Fifty years after the fall of Saigon, five artists from the Vietnamese diaspora are transforming St. Paul's Xia Gallery and Cafe into a space blurring the lines between an exhibition and a site of mourning, memory and imagined return.

Through five video, photography, sculpture and mixed-media installations, "Re/Homing: Walk-ins Welcome," confronts the instability of "home" for refugees.

Curated by Christina Hughes, an assistant professor at Macalester College, the show opened May 3 amid heightened border enforcement and deportations to reckon with what has been neglected, and to consider the many ways diasporic communities build lives and create belonging in the U.S.

"Walk-ins Welcome" is a common phrase seen in nail salons tied to Vietnamese American labor and entrepreneurship. But here, the artists ask: Who is welcomed, and under what conditions?

The free exhibit, which is on display through May 31, is open 10 a.m. to 3 p.m. Saturdays and Sundays.

Hughes' family arrived as part of the first wave of Vietnamese refugees after the fall of Saigon (the former capital of South Vietnam, now Ho Chi Minh City). Her father, once a chemist, ended up driving trucks and working in a nail salon. Her mother, caught up in a financial web, was incarcerated in a federal prison.

These experiences inform Hughes' academic work on "refugee racial capitalism," a term that builds on Black radical thought to describe how refugees are funneled into low-wage labor, fueling the economy while being denied adequate state support.

"Refugees are really offered two paths when they get here: one is to assimilate into a model minority subjectivity and the other is to labor under welfare conditions that make them work while also keeping them in a cycle of poverty," she said. "Those are the people that oftentimes get incarcerated, over-policed and are now made deportable under this administration."

Hughes' installation features a prison visitation booth constructed from cinder blocks and covered in crochet granny squares, a skill her mother taught her while incarcerated. The work reflects what Hughes describes as "alternative infrastructures of community care."

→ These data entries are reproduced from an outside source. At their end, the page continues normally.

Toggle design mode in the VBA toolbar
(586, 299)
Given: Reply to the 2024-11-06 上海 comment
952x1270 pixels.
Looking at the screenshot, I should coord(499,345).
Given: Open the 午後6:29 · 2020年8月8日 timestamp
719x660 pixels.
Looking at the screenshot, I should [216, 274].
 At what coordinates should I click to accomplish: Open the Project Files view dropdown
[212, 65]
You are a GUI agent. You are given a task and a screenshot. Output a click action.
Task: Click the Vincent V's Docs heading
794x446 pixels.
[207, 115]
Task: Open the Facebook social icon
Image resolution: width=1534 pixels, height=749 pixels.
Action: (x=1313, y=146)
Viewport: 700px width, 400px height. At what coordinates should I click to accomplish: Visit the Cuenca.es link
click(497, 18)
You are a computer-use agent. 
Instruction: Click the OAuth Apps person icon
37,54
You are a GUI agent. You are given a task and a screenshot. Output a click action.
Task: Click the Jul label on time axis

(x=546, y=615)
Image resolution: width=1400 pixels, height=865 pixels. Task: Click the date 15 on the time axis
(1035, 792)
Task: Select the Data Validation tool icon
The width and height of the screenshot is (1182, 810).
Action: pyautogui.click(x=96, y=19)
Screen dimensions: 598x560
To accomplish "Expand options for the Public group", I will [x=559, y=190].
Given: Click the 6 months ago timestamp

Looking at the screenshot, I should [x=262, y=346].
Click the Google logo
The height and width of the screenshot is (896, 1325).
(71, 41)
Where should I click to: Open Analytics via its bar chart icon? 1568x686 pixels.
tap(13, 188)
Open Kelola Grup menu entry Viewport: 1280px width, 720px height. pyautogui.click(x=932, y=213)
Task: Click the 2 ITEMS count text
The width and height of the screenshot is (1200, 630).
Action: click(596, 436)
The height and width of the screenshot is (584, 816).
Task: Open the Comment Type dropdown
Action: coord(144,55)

The exhibit then leads into the "Bureaucratic Checkpoint," a mixed-media installation by N. Bui. The artist thinned rau muống (water spinach), a staple in Vietnamese dishes, into sheets of handmade paper to explore how living things are flattened into objects of state control.

The cultivation of water spinach became more common in the U.S. after the arrival of Vietnamese and Southeast Asian refugees in the 1970s, which led to increased government regulation. In several states, the plant is considered an invasive species, making it illegal to import and transport between states without a permit.

"It's a contemplation on the regulation that this plant is experiencing," Hughes said. "It's being placed analogously to the regulation of human movements across borders."

Documentary filmmaker Quyen Nguyễn-Lê, who uses they/them pronouns, presents a reimagined mobile nail salon to honor their mother's business, which closed suddenly during the COVID-19 pandemic. The installation reflects on the cultural role of salons in the Vietnamese refugee community and Nguyễn-Lê's own childhood memories of growing up queer within that space — observing, but not always feeling like they belonged.

"I think when you're in the diaspora, there's this kind of heaviness around passing on the culture, like 'Do your kids know Vietnamese?'" Nguyễn-Lê said. "When you're queer, you're totally out of the conception of what people expect, which is both liberating and sad. Liberating in the sense that you're free because no one can define you … sad because, in many ways, your family forgets about you."

Artist Ly T. Nguyen, born in Vietnam and now teaching Asian American Studies at Augsburg University, presents a sculptural and video installation that weaves together her matrilineal lineage.

One piece features hands, evoking an intimate memory of massaging her grandmother's paralyzed fingers that were worn down by decades of labor. A video documents Nguyen shaving her own head, using the hair to build a family tree that resists patriarchal norms in Vietnam, where women are often written out of ancestral histories.

Artist Nhung Walsh's audio installation works with a year-long collection of interview recordings from a survivor of the 1968 Mỹ Lai massacre, where more than 400 Vietnamese civilians were killed by U.S. soldiers.

The survivor, once a child in the village, later became a state-recruited voice, traveling from community to community in Vietnam, reciting his testimony as part of a national campaign to mobilize resistance against U.S. military presence. Over time, Walsh observed, the repeated telling of this traumatic story began to hollow it out — turning lived memory into something external, rehearsed and distant.

Rather than present the survivor's words, Walsh focuses on the gaps of silence between phrases and sentences in the archive of recorded testimonies. Her final piece is an audio file composed almost entirely of those silences.